A total of 51 individuals, three in Athens and 49 in Thessaloniki, were arrested over the past two days in separate police raids at the University of Athens’ Zografou dormitory and the Aristotle University, respectively.
The twin police raids on university premises, which a few years ago would have been an extremely rare occurrence, came after a barrage of fire-bombings of vehicles and property adjacent to the Zografou campus in east Athens by masked individuals that exited the latter.
The move more-or-less signals a crackdown on so-called “anti-state” groupings and self-styled “anarchist collectives” that use university premises as a base from which to store materials and launch attacks. In previous years law enforcement authorities avoided entering university premises due to a strict “asylum” law in place for higher education campuses.
The trio of arrested individuals at the Zografou dormitory, according to state broadcaster ERT, included a female Swedish national, an Argentine man travelling with an Italian passport and a local man.
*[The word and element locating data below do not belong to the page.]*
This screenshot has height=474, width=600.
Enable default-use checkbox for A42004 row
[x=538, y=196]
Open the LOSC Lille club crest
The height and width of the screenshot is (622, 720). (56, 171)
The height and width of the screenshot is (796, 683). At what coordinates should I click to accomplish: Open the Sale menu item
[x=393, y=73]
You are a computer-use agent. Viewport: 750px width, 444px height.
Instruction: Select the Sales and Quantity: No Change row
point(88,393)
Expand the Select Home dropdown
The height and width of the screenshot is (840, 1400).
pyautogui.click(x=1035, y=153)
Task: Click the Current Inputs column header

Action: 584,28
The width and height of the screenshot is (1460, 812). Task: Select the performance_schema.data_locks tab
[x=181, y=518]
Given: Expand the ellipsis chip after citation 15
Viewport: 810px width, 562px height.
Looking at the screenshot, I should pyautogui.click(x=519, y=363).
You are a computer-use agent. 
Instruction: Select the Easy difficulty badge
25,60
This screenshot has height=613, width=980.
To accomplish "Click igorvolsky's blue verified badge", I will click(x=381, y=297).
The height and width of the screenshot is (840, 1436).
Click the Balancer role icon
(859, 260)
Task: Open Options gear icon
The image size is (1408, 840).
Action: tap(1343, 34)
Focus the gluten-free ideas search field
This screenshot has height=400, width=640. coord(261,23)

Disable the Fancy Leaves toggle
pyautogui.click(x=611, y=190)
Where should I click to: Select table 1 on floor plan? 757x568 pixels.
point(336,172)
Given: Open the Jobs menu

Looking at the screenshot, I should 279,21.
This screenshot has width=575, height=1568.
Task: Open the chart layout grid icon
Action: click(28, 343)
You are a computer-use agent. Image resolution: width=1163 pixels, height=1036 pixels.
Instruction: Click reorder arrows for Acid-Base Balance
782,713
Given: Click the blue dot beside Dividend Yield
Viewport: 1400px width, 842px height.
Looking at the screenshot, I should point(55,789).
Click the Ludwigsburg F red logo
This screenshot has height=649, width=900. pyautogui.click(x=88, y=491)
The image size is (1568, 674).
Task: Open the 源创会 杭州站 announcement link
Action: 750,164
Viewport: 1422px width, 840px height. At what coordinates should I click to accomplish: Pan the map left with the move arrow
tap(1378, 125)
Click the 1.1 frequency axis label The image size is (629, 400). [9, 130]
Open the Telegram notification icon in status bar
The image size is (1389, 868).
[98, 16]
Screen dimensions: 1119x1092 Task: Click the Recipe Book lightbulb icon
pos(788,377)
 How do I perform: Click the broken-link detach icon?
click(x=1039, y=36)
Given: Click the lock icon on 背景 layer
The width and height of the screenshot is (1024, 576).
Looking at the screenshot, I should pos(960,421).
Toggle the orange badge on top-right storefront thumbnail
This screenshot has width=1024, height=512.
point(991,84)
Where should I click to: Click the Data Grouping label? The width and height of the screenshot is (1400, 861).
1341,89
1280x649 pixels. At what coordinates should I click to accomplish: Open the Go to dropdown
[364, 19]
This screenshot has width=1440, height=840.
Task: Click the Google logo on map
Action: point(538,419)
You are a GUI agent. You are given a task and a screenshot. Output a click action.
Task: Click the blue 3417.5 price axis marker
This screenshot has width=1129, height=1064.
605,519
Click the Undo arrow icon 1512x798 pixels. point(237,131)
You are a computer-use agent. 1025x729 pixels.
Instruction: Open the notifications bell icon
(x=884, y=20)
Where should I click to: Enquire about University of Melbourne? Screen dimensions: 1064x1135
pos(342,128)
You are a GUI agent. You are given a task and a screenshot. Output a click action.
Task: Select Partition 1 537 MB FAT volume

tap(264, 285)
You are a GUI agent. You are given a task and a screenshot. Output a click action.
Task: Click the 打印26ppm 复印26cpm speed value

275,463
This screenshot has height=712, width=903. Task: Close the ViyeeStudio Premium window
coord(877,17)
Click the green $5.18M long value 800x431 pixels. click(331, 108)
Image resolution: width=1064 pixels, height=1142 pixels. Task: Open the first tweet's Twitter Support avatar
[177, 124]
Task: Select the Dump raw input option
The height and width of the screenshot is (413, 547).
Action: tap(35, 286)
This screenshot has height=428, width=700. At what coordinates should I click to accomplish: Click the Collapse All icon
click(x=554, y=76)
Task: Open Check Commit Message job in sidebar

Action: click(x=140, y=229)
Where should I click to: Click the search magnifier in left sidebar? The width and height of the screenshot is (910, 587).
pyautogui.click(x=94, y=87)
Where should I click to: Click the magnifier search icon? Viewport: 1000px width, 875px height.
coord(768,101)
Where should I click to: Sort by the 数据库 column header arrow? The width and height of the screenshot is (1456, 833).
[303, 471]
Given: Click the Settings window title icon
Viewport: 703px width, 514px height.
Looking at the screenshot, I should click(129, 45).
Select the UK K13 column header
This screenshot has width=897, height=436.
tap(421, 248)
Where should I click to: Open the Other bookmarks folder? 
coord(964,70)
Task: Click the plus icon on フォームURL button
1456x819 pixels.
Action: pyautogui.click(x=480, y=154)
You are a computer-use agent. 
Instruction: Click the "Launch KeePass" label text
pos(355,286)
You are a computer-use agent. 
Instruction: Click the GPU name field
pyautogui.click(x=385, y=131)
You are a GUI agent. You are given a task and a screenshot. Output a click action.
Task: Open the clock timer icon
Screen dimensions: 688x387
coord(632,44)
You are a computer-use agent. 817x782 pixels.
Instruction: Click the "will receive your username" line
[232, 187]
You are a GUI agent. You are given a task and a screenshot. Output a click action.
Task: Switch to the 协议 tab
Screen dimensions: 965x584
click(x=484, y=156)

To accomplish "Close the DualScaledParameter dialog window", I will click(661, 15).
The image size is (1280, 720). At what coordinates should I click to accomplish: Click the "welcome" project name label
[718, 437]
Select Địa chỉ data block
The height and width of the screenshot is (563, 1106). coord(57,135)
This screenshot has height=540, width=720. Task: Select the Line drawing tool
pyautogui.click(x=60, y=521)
Police said none of the three had any affiliation with the university, with an investigation underway as to how they ended up lodging in the students’ dormitory.
The 49 suspects – 30 men and 19 women – in Thessaloniki face a charge of grave interruption of legal public entity (a university in this case) and 48 face a charge disobedience for refusing to give fingerprints.
During the Thessaloniki operation, police said they discovered clubs, flares, sledge hammers, flash-bang grenades and numerous helmets.
The “get tough” pivot by Greek authorities, coming after this past week’s street vandalism in Zografou, was even cited by Greek Prime Minister Kyriakos Mitsotakis, who issued a statement noting that “…We won’t allow so-called parties on university campuses to evolve into festivals of blind violence and destruction.” He also cited what he called “isolated minorities” who engage in illegal occupations and vandalism.